My father loved to tease, to make us laugh, and to laugh at his own jokes even when others did not. I recall once having incurred my father’s wrath. Late at night, when my mother was away, I was whining about having to share my bed with two visiting nieces and nephews, having
been used to sleeping only with my sister. My father took objection to being kept up past his bedtime to listen to my protest. I learned then that my father had his limits too. His one demand of us as small children was that we be quiet. “You all cut out that noise,” he would bellow in the evenings. Daddy still has great charm about him and the ability to relax and feel at home in almost anyone’s company. Yet he can also be detached and reserved. Like my mother, he is a product of his time—a time when fathers were not necessarily expected to be emotionally available twenty-four hours a day.

My earliest clear memory of him is watching him getting ready to go to the Sunday night musicals where he would sing tenor with his quartet, the Oklahoma Spirituals. Though as a farmer he was in the home much of the day, he did not work alongside us in the fields. He drove the tractors and tended the cows. On Sunday, however, we were all together. He would shave his face of all but his thick mustache and slick back his hair with Murray’s pomade. The orange tin of hairdressing was for his exclusive use. In the background, Negro spirituals played on the radio broadcast from a station in Muskogee. “Be quiet so I can hear the announcements,” my father commanded. The “memory lane” segment was a “must hear” for him. The announcer told who had died that week and which of the black mortuaries “has the body.” All the children were dressed, heeding our mother’s admonition to sit quietly. My mother, having concluded her responsibility to us, was also finished with her routine. But my father was a different story. He regularly finished his routine as the rest of the family waited, fully dressed. No one dared urge him to quicken his pace. We’d just wait patiently for him to enter the living room and ask of those gathered, “Are you all waiting for me?” My mother never learned to drive a car. Had she mastered this skill, I suspect that we would have waited at church for my father’s arrival.

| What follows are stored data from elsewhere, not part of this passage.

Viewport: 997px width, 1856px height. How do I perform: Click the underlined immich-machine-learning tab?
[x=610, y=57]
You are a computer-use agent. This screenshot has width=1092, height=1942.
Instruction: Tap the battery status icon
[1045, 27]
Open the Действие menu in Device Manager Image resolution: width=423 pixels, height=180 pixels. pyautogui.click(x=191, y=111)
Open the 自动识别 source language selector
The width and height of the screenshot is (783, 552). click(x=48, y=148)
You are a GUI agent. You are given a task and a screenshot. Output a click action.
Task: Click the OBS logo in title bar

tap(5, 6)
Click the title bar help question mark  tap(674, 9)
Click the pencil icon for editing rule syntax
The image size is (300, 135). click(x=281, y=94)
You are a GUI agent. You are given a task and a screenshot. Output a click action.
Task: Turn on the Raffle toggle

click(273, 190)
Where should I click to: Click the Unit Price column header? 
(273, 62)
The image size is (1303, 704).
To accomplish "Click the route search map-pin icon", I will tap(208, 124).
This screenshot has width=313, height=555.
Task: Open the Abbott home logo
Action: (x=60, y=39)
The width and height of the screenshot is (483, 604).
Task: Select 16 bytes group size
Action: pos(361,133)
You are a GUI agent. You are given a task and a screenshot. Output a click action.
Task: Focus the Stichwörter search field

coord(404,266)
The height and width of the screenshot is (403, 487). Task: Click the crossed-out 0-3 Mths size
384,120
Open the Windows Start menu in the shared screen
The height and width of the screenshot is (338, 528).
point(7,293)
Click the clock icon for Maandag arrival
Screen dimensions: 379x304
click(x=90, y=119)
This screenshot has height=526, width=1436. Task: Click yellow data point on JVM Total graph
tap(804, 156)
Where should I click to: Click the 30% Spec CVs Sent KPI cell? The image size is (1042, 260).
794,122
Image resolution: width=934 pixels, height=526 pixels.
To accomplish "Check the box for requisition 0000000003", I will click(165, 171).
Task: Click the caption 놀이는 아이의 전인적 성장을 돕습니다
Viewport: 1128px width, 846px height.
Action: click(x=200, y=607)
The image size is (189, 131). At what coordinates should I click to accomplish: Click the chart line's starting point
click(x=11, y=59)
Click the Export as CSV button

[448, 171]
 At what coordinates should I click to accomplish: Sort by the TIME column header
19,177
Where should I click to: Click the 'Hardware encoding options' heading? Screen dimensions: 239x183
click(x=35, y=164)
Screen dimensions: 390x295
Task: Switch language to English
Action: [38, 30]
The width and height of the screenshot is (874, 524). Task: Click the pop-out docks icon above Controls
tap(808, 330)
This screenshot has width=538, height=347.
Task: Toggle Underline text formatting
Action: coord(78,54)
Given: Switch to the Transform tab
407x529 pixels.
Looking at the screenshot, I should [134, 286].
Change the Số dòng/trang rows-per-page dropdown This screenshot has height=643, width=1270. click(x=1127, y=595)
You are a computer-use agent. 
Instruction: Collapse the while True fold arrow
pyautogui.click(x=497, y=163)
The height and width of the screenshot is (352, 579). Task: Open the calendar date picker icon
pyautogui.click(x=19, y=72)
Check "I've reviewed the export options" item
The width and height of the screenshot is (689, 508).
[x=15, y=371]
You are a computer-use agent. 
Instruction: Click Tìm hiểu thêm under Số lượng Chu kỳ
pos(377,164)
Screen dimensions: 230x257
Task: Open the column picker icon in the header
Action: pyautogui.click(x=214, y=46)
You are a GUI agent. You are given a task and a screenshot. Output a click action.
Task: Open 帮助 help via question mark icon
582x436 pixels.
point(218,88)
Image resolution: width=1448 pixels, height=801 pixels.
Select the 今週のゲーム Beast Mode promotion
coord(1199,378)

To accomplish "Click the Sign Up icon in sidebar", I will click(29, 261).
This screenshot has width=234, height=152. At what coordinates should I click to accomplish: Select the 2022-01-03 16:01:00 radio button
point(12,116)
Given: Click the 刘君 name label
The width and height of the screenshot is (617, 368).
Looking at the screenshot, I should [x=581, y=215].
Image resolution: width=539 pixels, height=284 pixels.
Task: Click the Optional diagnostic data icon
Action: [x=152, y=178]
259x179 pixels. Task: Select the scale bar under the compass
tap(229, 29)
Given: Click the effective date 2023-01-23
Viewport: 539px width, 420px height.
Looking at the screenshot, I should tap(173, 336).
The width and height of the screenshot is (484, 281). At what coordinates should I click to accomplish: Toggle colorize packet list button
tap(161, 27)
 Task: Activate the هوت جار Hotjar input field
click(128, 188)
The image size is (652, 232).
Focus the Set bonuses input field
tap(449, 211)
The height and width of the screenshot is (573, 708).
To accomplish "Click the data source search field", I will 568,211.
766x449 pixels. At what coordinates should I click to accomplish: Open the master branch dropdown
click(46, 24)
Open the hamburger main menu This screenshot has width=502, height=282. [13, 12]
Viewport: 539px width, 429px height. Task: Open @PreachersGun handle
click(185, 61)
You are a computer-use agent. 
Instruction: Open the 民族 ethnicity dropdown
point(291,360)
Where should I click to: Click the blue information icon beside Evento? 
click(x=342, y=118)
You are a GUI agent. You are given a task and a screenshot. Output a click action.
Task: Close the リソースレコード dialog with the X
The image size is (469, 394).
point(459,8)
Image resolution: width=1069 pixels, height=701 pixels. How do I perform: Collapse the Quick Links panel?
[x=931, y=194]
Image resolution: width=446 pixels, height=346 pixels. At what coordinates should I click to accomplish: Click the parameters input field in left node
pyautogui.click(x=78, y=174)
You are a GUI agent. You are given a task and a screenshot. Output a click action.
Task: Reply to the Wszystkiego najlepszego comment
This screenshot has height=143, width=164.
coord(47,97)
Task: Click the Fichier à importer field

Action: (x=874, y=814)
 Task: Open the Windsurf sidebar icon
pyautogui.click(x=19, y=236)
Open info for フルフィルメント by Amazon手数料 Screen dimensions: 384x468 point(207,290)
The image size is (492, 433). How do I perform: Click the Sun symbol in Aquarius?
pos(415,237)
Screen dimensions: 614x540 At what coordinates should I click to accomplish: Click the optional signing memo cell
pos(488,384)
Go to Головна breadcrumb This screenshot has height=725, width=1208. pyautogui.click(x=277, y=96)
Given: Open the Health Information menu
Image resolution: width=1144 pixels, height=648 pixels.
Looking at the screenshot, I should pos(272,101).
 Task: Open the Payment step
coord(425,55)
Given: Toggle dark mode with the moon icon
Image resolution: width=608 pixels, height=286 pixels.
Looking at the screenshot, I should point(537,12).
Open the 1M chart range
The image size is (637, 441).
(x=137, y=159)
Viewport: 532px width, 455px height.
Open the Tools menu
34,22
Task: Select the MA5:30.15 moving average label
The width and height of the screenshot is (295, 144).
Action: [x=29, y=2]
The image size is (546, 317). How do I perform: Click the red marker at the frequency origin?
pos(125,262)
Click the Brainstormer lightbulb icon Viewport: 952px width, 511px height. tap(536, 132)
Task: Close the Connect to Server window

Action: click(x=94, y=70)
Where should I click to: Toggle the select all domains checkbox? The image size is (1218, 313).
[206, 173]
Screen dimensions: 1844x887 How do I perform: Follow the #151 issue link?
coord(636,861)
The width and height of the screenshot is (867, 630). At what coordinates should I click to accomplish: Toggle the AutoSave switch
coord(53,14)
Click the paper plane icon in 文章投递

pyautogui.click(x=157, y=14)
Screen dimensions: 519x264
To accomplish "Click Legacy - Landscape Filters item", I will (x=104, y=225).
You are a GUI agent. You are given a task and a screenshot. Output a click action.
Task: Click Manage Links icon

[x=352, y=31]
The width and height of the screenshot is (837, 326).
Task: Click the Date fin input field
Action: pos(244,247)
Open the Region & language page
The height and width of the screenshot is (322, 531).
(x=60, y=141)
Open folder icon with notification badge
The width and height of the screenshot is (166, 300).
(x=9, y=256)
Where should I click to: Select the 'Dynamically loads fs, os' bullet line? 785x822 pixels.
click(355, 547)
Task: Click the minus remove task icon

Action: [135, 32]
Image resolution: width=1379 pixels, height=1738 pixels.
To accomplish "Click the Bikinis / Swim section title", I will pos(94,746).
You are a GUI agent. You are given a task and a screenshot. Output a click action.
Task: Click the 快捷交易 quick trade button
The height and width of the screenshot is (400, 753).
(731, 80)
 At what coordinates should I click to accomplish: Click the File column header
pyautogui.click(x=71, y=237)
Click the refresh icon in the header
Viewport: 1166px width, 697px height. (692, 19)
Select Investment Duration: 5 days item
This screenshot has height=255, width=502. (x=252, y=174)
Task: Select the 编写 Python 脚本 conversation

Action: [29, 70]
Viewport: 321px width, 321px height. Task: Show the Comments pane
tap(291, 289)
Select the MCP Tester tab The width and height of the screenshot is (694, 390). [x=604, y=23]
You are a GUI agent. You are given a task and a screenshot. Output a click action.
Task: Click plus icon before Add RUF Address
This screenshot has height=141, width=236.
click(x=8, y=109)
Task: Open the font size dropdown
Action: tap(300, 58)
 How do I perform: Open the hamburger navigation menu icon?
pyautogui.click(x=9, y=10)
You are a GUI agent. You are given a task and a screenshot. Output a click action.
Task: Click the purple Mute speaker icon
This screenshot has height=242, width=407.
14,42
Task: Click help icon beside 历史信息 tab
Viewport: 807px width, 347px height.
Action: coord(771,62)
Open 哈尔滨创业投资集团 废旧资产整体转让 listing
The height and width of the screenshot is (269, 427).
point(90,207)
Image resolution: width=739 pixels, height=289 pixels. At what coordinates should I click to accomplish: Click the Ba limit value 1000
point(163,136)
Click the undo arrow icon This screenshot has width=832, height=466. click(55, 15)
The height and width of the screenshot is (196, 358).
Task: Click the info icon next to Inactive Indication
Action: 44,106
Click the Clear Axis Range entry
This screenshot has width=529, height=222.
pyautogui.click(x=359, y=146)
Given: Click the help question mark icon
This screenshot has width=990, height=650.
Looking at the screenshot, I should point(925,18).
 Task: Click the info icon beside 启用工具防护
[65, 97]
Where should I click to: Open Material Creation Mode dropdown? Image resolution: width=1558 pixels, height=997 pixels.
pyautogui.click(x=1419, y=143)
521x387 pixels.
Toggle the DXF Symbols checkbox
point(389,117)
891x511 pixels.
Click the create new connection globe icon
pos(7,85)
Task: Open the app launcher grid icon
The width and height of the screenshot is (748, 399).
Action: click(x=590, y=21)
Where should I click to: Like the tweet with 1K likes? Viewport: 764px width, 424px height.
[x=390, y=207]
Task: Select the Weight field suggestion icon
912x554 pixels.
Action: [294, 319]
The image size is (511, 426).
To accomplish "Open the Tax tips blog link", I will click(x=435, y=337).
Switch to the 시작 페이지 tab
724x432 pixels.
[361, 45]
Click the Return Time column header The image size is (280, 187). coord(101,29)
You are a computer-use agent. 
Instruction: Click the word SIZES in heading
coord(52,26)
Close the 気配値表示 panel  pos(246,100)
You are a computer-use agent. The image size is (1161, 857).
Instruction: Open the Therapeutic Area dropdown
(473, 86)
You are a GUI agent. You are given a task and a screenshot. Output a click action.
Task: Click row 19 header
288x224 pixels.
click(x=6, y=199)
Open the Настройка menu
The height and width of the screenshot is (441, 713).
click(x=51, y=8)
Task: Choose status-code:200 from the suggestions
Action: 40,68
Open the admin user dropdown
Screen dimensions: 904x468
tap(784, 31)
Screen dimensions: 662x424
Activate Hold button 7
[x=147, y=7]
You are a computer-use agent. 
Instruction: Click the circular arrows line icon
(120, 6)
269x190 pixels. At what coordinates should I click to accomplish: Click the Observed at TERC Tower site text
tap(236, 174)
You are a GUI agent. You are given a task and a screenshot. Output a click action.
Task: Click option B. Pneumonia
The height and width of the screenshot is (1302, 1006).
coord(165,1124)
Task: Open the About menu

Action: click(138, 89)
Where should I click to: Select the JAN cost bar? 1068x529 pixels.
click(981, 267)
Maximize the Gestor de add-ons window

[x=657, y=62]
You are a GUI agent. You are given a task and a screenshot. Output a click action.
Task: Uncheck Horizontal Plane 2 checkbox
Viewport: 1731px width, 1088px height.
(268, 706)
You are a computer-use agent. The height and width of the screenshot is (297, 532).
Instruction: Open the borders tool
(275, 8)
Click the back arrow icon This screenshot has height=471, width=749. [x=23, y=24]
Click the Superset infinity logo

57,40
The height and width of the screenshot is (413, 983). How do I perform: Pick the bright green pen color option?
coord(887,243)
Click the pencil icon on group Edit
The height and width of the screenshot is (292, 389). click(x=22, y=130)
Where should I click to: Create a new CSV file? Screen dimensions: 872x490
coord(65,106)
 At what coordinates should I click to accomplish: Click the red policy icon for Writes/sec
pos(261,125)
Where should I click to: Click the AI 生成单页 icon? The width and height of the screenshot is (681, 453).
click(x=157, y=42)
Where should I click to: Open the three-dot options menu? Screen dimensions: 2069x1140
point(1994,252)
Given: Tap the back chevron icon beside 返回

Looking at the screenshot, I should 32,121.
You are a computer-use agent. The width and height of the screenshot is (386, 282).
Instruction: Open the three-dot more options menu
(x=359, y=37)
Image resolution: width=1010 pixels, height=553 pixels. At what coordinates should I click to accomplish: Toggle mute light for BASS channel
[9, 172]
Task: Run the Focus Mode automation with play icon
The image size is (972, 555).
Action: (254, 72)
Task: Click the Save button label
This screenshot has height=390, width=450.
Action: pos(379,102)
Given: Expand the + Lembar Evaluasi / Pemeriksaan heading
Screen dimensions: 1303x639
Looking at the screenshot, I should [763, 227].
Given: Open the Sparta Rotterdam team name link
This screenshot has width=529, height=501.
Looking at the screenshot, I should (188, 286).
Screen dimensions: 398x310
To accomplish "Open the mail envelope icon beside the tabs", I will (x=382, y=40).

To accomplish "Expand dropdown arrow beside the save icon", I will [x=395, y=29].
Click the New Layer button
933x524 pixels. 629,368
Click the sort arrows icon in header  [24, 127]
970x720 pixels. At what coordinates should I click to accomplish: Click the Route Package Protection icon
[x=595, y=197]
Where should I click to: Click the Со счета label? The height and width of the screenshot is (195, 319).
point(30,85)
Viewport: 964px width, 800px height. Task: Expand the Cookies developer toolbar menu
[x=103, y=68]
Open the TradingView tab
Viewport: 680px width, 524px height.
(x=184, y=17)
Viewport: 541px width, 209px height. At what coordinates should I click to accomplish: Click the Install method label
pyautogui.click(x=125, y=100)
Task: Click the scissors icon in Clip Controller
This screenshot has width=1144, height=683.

My father’s most memorable church activity was his singing. I often anticipated hearing him sing “Pass Me Not O Gentle Savior” in his untrained falsetto voice. This voice was inviting and pleasant yet so unlike his speaking voice, it seemed completely unreal. As a child, I could not understand how my father’s gravelly speaking voice could turn to a
high-pitched singing voice. By the same token, my achievements at school were a source of pride and delight for my father. Though he expected me to do well in school, he never understood my attachment to learning. And I am certain that he never saw the significance of it for my future. I was, after all, always his “baby girl.”